• INFORMATION PROVIDED
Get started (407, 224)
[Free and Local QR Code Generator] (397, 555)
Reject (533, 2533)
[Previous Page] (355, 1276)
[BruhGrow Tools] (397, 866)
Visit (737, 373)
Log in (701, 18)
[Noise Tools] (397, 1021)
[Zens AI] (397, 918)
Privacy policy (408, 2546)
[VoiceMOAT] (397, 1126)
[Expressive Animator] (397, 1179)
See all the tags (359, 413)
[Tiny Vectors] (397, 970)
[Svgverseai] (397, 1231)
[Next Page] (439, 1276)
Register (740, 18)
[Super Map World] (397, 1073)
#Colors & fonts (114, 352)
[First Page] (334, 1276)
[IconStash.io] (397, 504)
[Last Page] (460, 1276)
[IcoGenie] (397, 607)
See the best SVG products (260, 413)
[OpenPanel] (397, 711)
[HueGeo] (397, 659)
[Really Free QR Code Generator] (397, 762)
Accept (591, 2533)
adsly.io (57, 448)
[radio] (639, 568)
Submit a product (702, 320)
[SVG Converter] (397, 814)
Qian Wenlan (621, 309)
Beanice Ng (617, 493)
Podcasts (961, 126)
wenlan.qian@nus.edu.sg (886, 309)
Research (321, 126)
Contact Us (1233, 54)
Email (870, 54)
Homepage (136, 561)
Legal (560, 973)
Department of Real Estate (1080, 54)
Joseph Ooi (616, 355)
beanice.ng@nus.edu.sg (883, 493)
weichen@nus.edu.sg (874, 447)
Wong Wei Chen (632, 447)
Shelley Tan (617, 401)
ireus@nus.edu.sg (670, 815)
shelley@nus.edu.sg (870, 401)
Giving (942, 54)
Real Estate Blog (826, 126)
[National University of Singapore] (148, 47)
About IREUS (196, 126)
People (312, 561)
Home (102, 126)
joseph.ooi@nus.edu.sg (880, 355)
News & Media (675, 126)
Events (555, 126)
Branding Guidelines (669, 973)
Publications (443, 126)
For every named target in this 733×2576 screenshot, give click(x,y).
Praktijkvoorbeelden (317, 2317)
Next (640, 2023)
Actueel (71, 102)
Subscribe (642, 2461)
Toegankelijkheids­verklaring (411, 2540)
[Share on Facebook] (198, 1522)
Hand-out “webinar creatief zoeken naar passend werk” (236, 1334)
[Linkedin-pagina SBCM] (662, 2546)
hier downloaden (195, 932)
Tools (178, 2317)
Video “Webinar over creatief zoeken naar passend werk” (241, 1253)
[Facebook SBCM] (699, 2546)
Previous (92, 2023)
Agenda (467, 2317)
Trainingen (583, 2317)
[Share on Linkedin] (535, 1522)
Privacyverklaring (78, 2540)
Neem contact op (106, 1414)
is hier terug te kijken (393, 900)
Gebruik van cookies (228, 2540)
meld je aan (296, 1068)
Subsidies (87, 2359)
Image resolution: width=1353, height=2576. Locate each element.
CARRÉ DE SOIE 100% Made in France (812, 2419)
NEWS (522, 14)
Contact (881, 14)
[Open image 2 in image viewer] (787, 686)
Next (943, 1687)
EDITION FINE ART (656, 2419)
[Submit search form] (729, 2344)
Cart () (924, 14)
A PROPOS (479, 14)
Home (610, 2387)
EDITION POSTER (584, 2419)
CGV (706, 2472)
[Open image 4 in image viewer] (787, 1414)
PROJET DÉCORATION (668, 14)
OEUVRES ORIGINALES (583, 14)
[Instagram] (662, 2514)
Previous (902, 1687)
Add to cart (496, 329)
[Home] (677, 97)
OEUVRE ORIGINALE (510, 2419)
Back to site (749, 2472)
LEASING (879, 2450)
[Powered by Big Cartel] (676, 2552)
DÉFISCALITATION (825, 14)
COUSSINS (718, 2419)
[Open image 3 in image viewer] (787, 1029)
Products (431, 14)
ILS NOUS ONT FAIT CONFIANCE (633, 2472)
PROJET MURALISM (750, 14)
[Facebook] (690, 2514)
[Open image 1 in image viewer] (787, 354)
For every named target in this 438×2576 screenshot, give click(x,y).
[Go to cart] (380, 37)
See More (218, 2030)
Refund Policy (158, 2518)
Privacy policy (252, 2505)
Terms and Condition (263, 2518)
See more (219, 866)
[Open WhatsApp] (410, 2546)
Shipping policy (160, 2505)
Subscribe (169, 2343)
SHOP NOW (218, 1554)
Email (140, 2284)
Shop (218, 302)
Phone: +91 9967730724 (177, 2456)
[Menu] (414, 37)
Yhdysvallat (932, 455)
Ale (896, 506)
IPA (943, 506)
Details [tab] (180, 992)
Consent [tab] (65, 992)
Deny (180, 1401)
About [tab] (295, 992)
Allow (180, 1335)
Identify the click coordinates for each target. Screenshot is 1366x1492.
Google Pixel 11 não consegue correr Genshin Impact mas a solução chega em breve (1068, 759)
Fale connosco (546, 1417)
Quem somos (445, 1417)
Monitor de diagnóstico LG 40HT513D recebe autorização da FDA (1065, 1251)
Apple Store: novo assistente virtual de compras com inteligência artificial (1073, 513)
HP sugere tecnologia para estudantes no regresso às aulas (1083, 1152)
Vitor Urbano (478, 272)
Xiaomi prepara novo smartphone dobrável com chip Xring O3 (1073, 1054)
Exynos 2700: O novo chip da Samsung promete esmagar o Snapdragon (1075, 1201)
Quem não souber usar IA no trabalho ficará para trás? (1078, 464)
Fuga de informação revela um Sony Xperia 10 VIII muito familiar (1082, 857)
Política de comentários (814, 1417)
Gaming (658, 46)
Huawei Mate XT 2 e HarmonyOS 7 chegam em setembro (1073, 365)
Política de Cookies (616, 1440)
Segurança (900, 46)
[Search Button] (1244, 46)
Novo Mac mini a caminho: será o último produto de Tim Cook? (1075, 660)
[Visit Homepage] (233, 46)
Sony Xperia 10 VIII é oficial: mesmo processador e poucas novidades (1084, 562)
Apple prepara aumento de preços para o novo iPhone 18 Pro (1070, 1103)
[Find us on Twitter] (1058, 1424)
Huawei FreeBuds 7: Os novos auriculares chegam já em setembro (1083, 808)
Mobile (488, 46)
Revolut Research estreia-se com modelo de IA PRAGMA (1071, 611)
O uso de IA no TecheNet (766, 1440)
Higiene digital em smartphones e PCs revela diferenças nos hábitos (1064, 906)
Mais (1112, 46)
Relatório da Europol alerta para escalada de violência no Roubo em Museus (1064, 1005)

• ACTION ITEM
Would you please transcribe the lines above exactly, starting with the first line of the material and ending with the line that has "CARRÉ DE SOIE 100% Made in France (812, 2419)"?

• ANSWER TO THIS PROBLEM
Get started (407, 224)
[Free and Local QR Code Generator] (397, 555)
Reject (533, 2533)
[Previous Page] (355, 1276)
[BruhGrow Tools] (397, 866)
Visit (737, 373)
Log in (701, 18)
[Noise Tools] (397, 1021)
[Zens AI] (397, 918)
Privacy policy (408, 2546)
[VoiceMOAT] (397, 1126)
[Expressive Animator] (397, 1179)
See all the tags (359, 413)
[Tiny Vectors] (397, 970)
[Svgverseai] (397, 1231)
[Next Page] (439, 1276)
Register (740, 18)
[Super Map World] (397, 1073)
#Colors & fonts (114, 352)
[First Page] (334, 1276)
[IconStash.io] (397, 504)
[Last Page] (460, 1276)
[IcoGenie] (397, 607)
See the best SVG products (260, 413)
[OpenPanel] (397, 711)
[HueGeo] (397, 659)
[Really Free QR Code Generator] (397, 762)
Accept (591, 2533)
adsly.io (57, 448)
[radio] (639, 568)
Submit a product (702, 320)
[SVG Converter] (397, 814)
Qian Wenlan (621, 309)
Beanice Ng (617, 493)
Podcasts (961, 126)
wenlan.qian@nus.edu.sg (886, 309)
Research (321, 126)
Contact Us (1233, 54)
Email (870, 54)
Homepage (136, 561)
Legal (560, 973)
Department of Real Estate (1080, 54)
Joseph Ooi (616, 355)
beanice.ng@nus.edu.sg (883, 493)
weichen@nus.edu.sg (874, 447)
Wong Wei Chen (632, 447)
Shelley Tan (617, 401)
ireus@nus.edu.sg (670, 815)
shelley@nus.edu.sg (870, 401)
Giving (942, 54)
Real Estate Blog (826, 126)
[National University of Singapore] (148, 47)
About IREUS (196, 126)
People (312, 561)
Home (102, 126)
joseph.ooi@nus.edu.sg (880, 355)
News & Media (675, 126)
Events (555, 126)
Branding Guidelines (669, 973)
Publications (443, 126)
For every named target in this 733×2576 screenshot, give click(x,y).
Praktijkvoorbeelden (317, 2317)
Next (640, 2023)
Actueel (71, 102)
Subscribe (642, 2461)
Toegankelijkheids­verklaring (411, 2540)
[Share on Facebook] (198, 1522)
Hand-out “webinar creatief zoeken naar passend werk” (236, 1334)
[Linkedin-pagina SBCM] (662, 2546)
hier downloaden (195, 932)
Tools (178, 2317)
Video “Webinar over creatief zoeken naar passend werk” (241, 1253)
[Facebook SBCM] (699, 2546)
Previous (92, 2023)
Agenda (467, 2317)
Trainingen (583, 2317)
[Share on Linkedin] (535, 1522)
Privacyverklaring (78, 2540)
Neem contact op (106, 1414)
is hier terug te kijken (393, 900)
Gebruik van cookies (228, 2540)
meld je aan (296, 1068)
Subsidies (87, 2359)
Image resolution: width=1353, height=2576. Locate each element.
CARRÉ DE SOIE 100% Made in France (812, 2419)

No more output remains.